悪気はないんでしょうけど、現代の倫理には合いませんね。
ま、先進的な文化人であって、知識自慢してる暇あるんなら、もう少しユニバーサルな視点くらい持っていてもいいでしょう、いくら鎌倉時代とは言え、ね。
兼好、修行が足りませんな。
本題としては、倹約サイコー!ってこと。
この段はかつては教科書にも採用されてたらしいけど、今は無理かもしれません。
やはりポリティカル・コレクトネス的視点からすると、かなり問題ありと言わざるをえませんね。
【原文】
相模守時頼の母は、松下禪尼とぞ申しける。守を入れ申さるゝことありけるに、煤けたるあかり障子の破ればかりを、禪尼手づから、小刀して切りまはしつゝ張られければ、兄の城介義景、その日の經營(けいめい)して候ひけるが、「給はりて、なにがし男に張らせ候はん。

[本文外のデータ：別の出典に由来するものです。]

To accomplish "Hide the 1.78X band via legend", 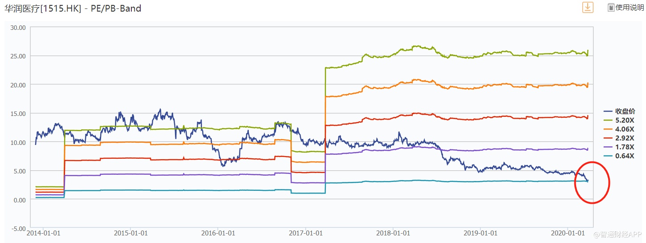I will 625,147.
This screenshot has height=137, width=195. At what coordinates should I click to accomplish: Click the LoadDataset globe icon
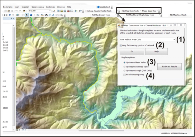pos(99,7)
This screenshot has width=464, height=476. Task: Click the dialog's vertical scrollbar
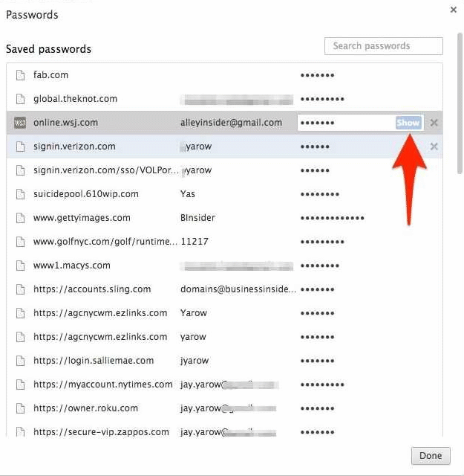[x=460, y=112]
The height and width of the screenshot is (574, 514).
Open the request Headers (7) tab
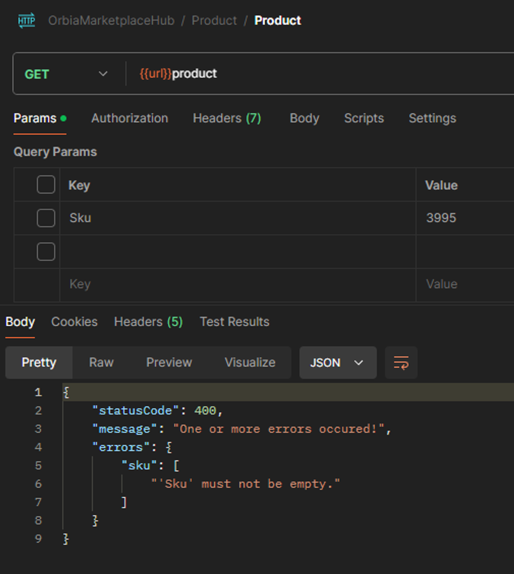click(226, 118)
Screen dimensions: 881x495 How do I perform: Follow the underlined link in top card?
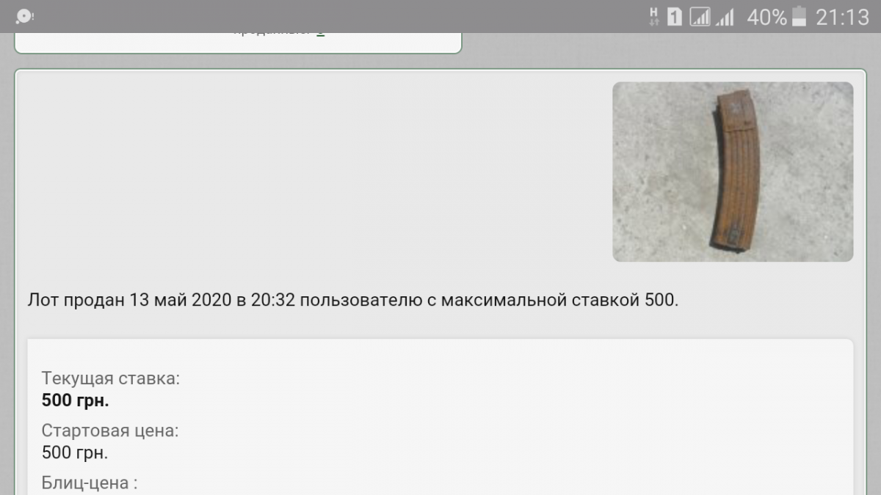[x=321, y=32]
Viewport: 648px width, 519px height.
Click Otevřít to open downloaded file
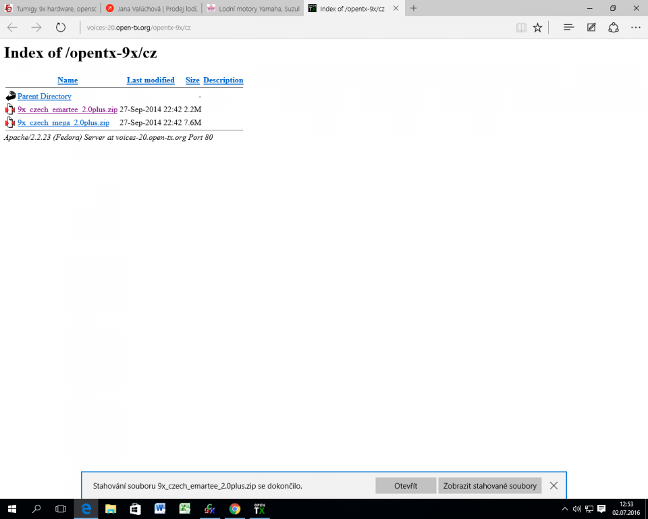coord(406,486)
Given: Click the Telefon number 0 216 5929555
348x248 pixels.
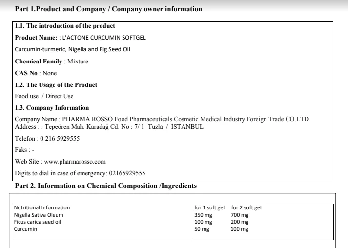Looking at the screenshot, I should tap(60, 139).
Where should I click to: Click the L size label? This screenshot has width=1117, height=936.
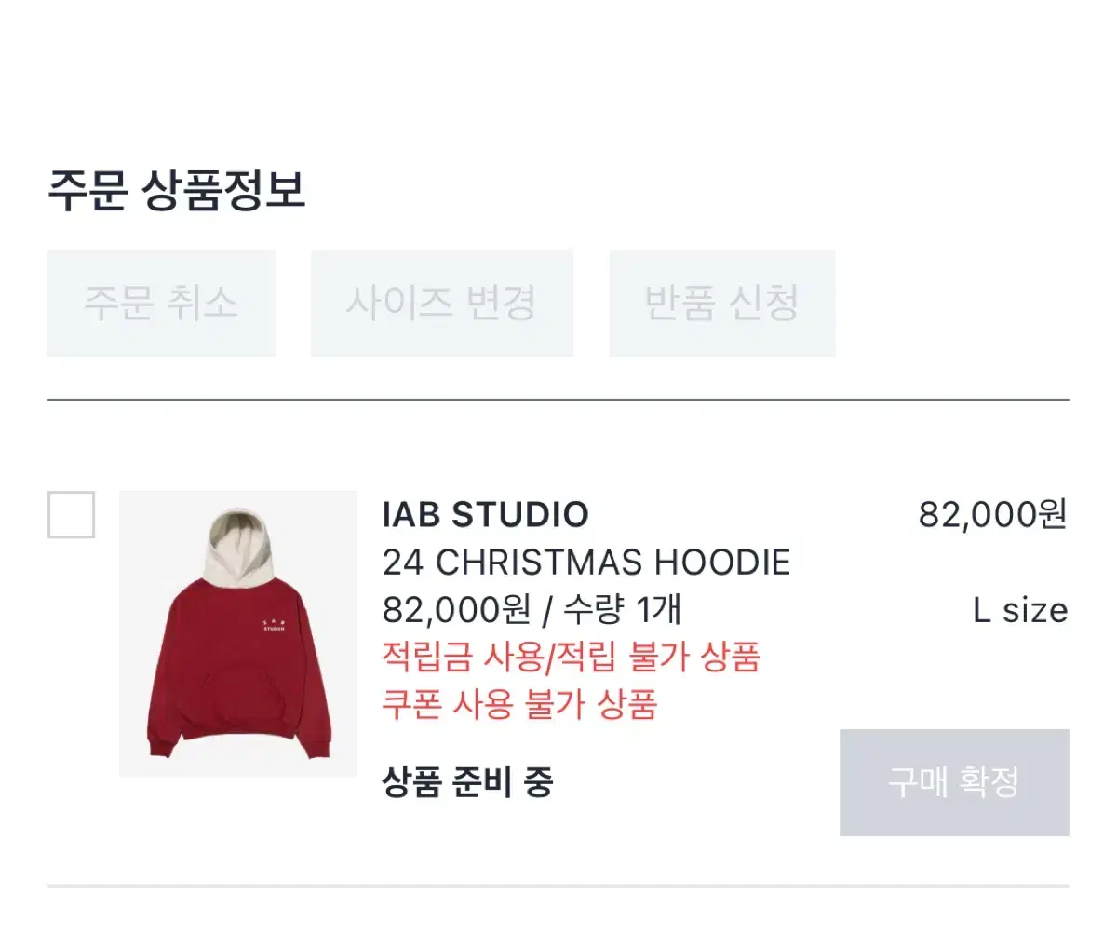[1020, 611]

さやうの事に心得たるものに候」と申されければ、「その男、尼が細工によも勝り侍らじ」とてなほ一間づゝ張られけるを、義景、「皆を張りかへ候はんは、遙かにたやすく候べし。斑に候も見苦しくや」と、重ねて申されければ、「尼も、後はさわさわと張りかへむと思へども、今日ばかりはわざとかくてあるべきなり。物は破れたる所ばかりを修理して用ゐることぞと、若き人に見ならはせて、心づけん爲なり」と申されける。いと有り難かりけり。
世を治むる道、儉約を本とす。女性なれども聖人の心に通へり。天下をたもつほどの人を子にて持たれける、誠に、たゞ人にはあらざりけるとぞ。